QDII2 Impact on Commercial Real Estate
QDII2 will allow Chinese investors to invest hundreds of billions of dollars in real estate throughout the world. Chinese investors spent over $28.6 billion on U.S. properties in 2014 and became the biggest group of international investors in the states, according to data gathered by Juwai. This number is expected to increase exponentially due to a new policy just approved by the Chinese government. Last week, China’s state council announced its approval of the Qualified Domestic Individual Investor program (referred to as QDII2). This program offers an unprecedented way for Chinese individuals to move much larger sums of money out of China as direct investment. Here’s what you need to know about the program and its effect on the domestic market.
Currently:
• Chinese residents can only move up to $50,000 USD out of China.

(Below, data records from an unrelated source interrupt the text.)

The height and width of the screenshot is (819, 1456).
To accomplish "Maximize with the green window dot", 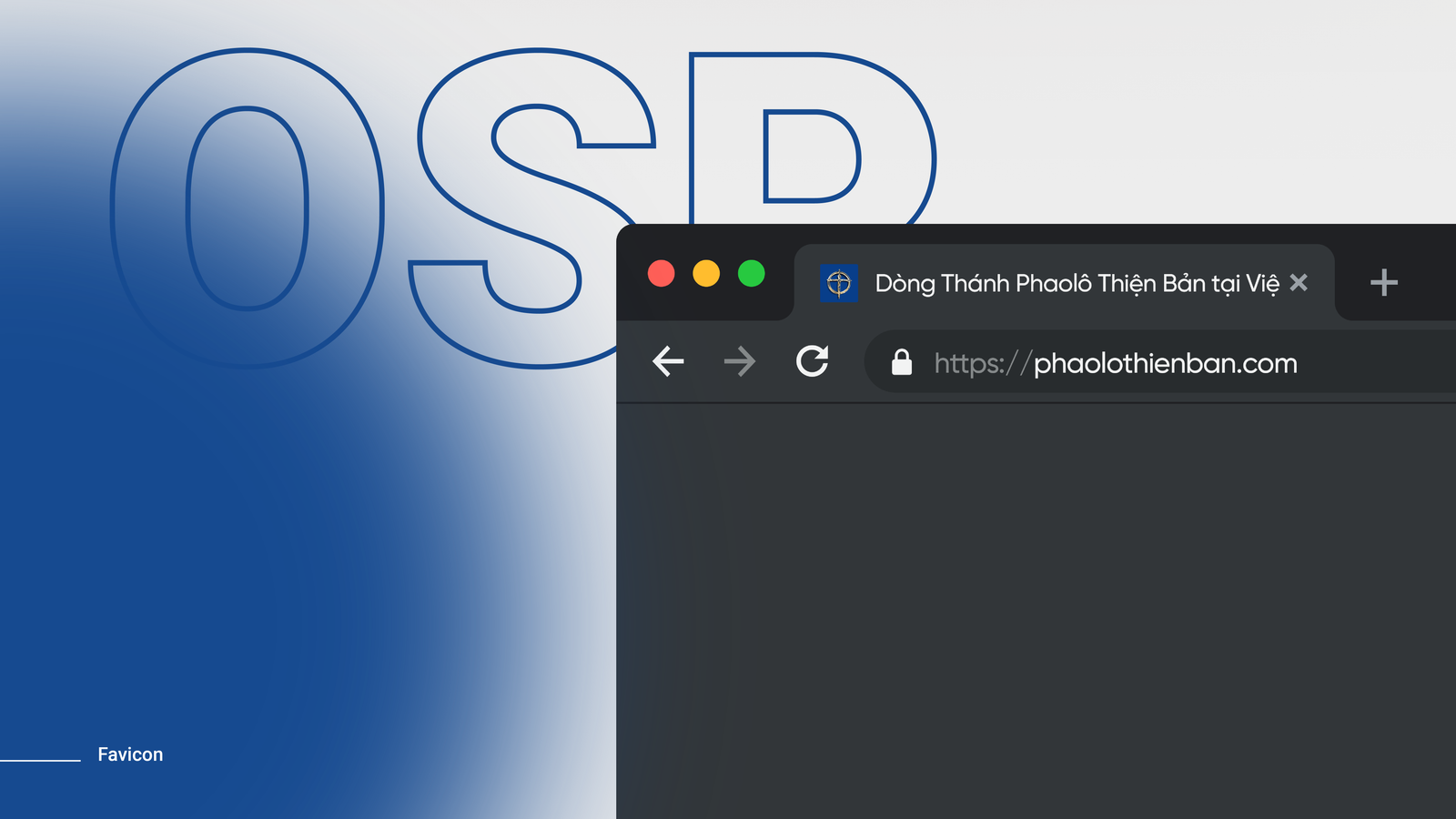I will point(752,273).
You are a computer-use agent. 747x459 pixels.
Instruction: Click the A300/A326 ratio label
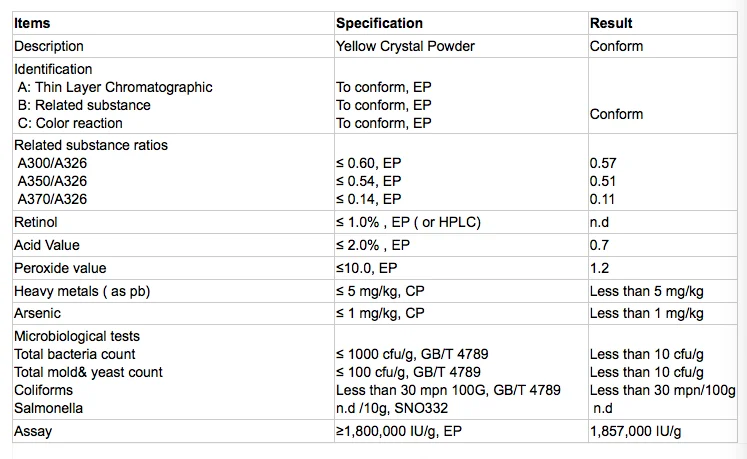pos(52,163)
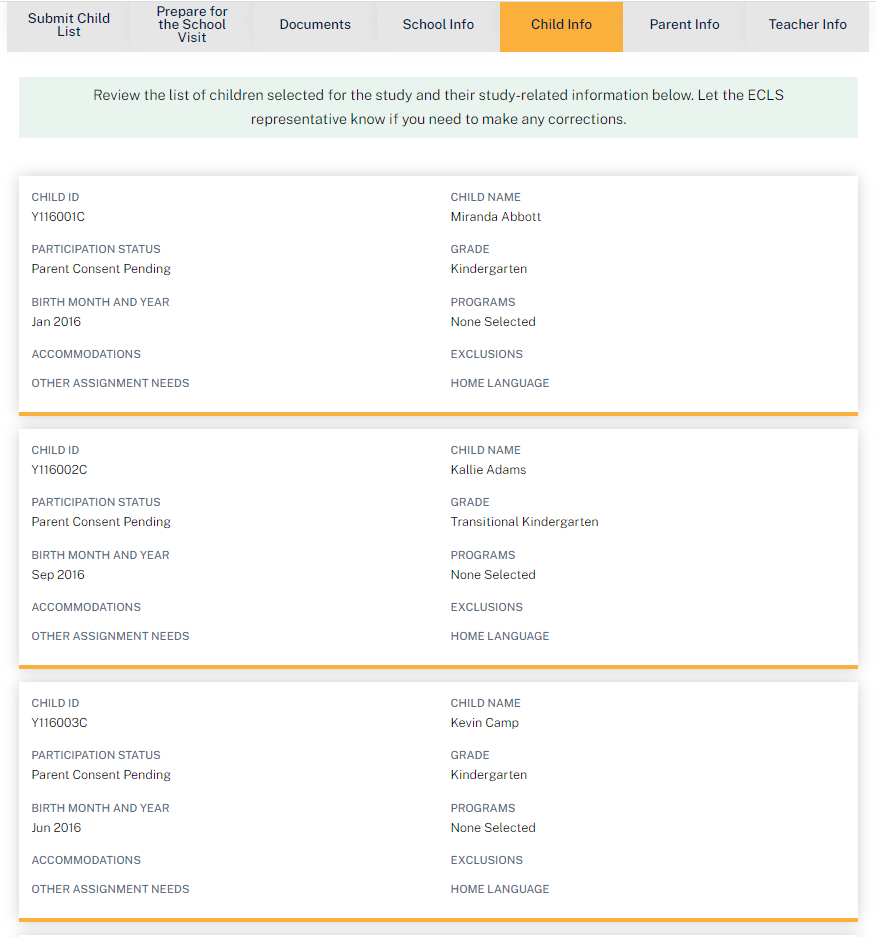Select the Child Info tab
The height and width of the screenshot is (937, 876).
point(561,25)
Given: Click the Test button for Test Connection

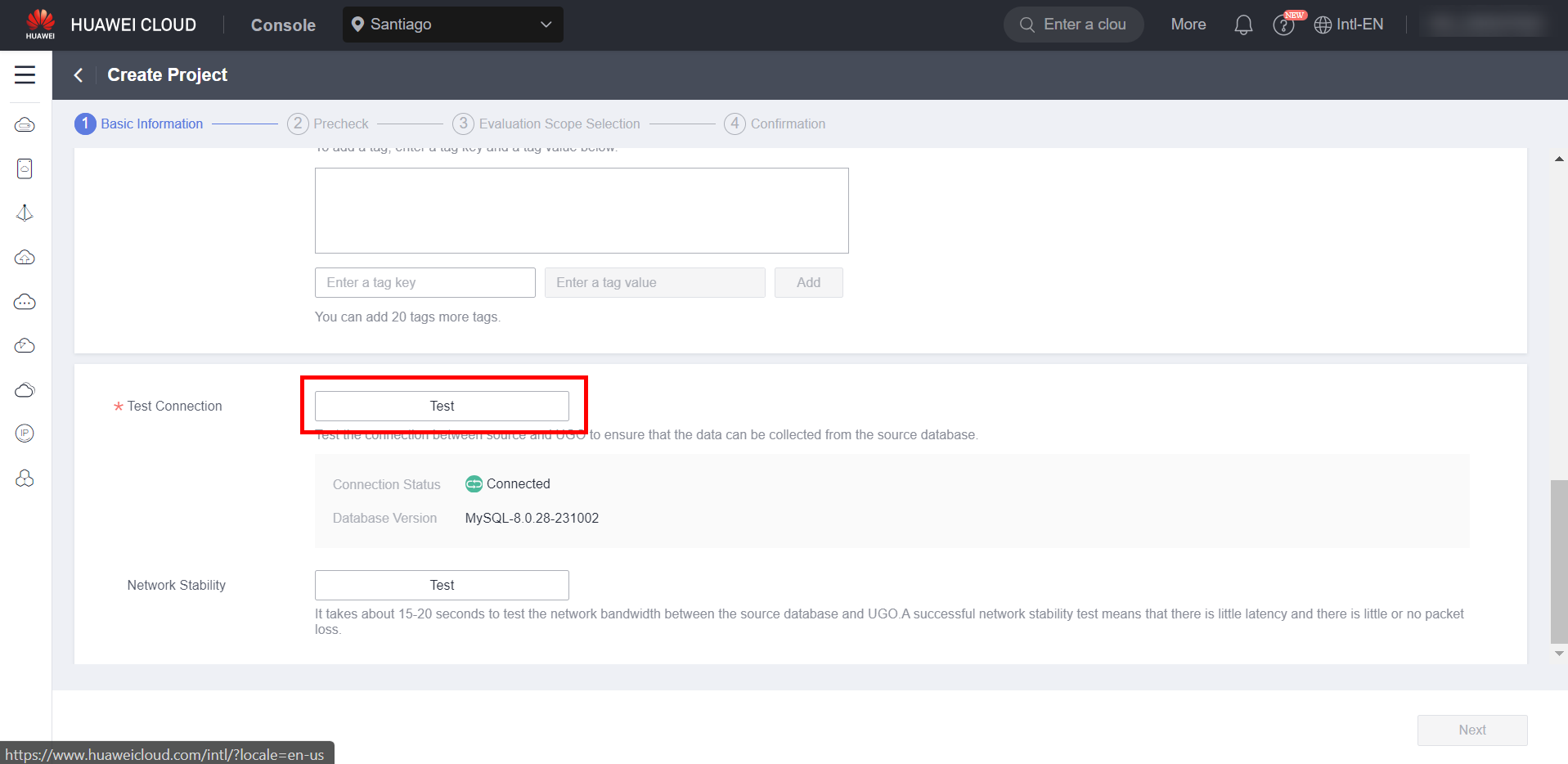Looking at the screenshot, I should click(x=442, y=406).
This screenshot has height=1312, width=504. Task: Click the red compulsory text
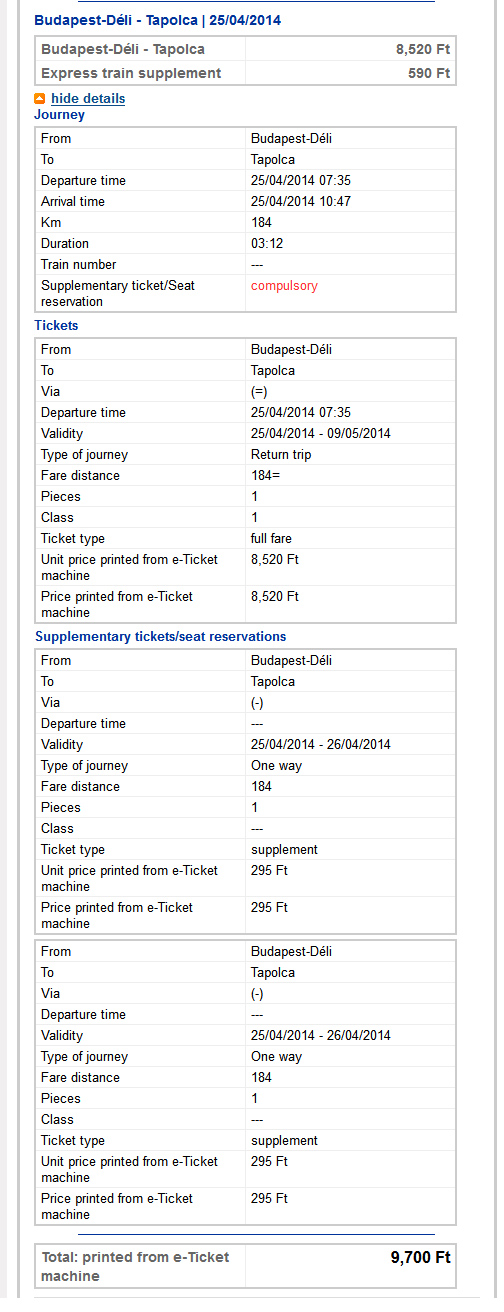coord(284,285)
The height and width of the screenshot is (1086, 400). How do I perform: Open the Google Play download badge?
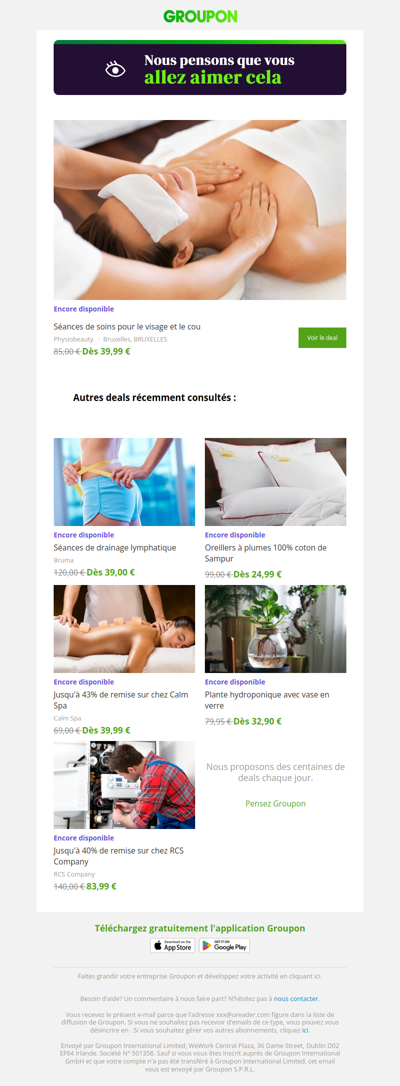click(225, 945)
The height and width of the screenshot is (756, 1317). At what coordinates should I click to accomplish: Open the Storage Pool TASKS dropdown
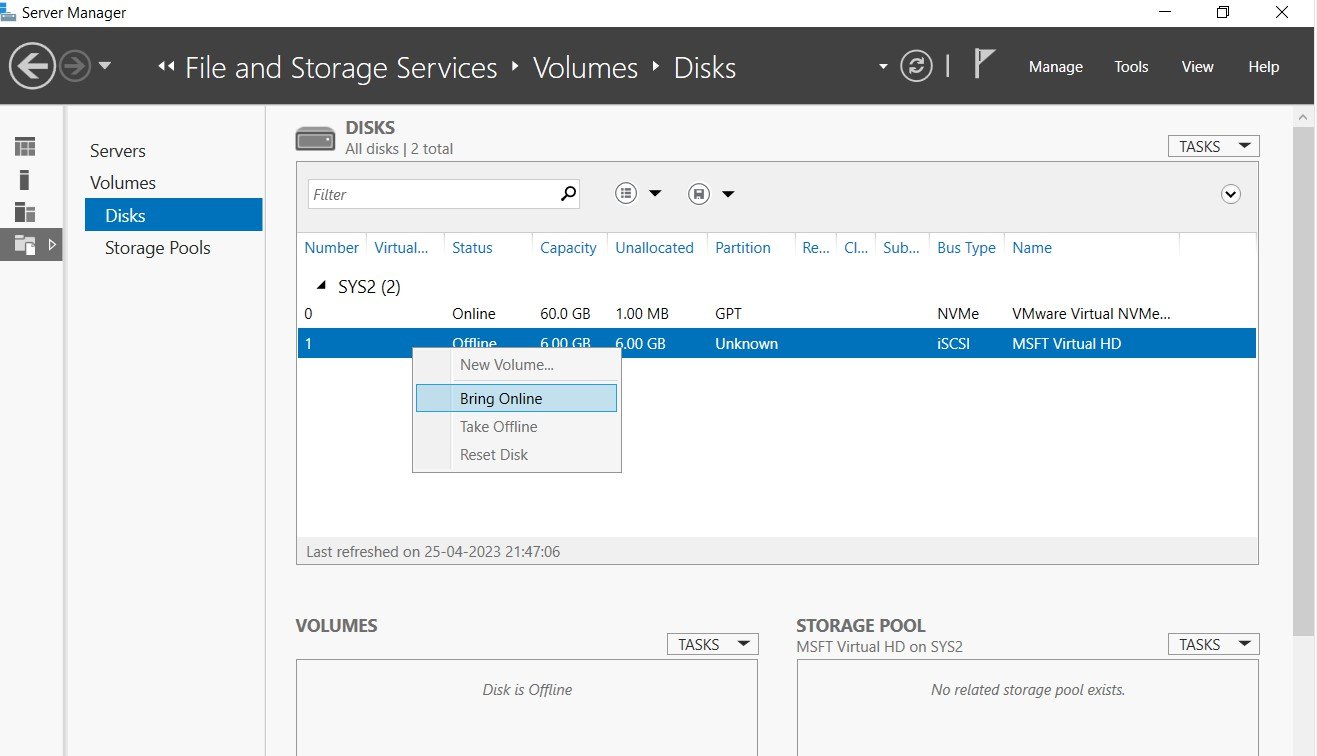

• The money can only be invested offshore indirectly by purchasing financial products through Chinese financial institutions.
• QDII2- enables Chinese institutional investors with a QDII license (approved by the Chinese government), to invest overseas. This is not available to most Chinese investors.
QDII2 Details:
• Allows individuals to invest as much as half their assets overseas (limited by overall quota and ceiling).
• Corporate investors will be permitted to purchase overseas assets up to $1 Billion USD in value, up from current limit of $300 MM.
• The program will be limited to the Shanghai Free Trade Zone, then it will be rolled out to the rest of Shanghai and five other cities including Tianjin, Chongqing, Wuhan, Shenzhen, and Wen Zhou.
• Chinese Individuals will be able buy overseas real estate, stocks and bonds directly.
• Eligible to those holdings assets of at least $161,000 USD.
Although timelines have not been confirmed yet, there is strong anticipation that the program will be implemented before the end of 2015. It is estimated that the QDII2 program would enable almost $661 billion of new Chinese money to flow into the international real estate markets.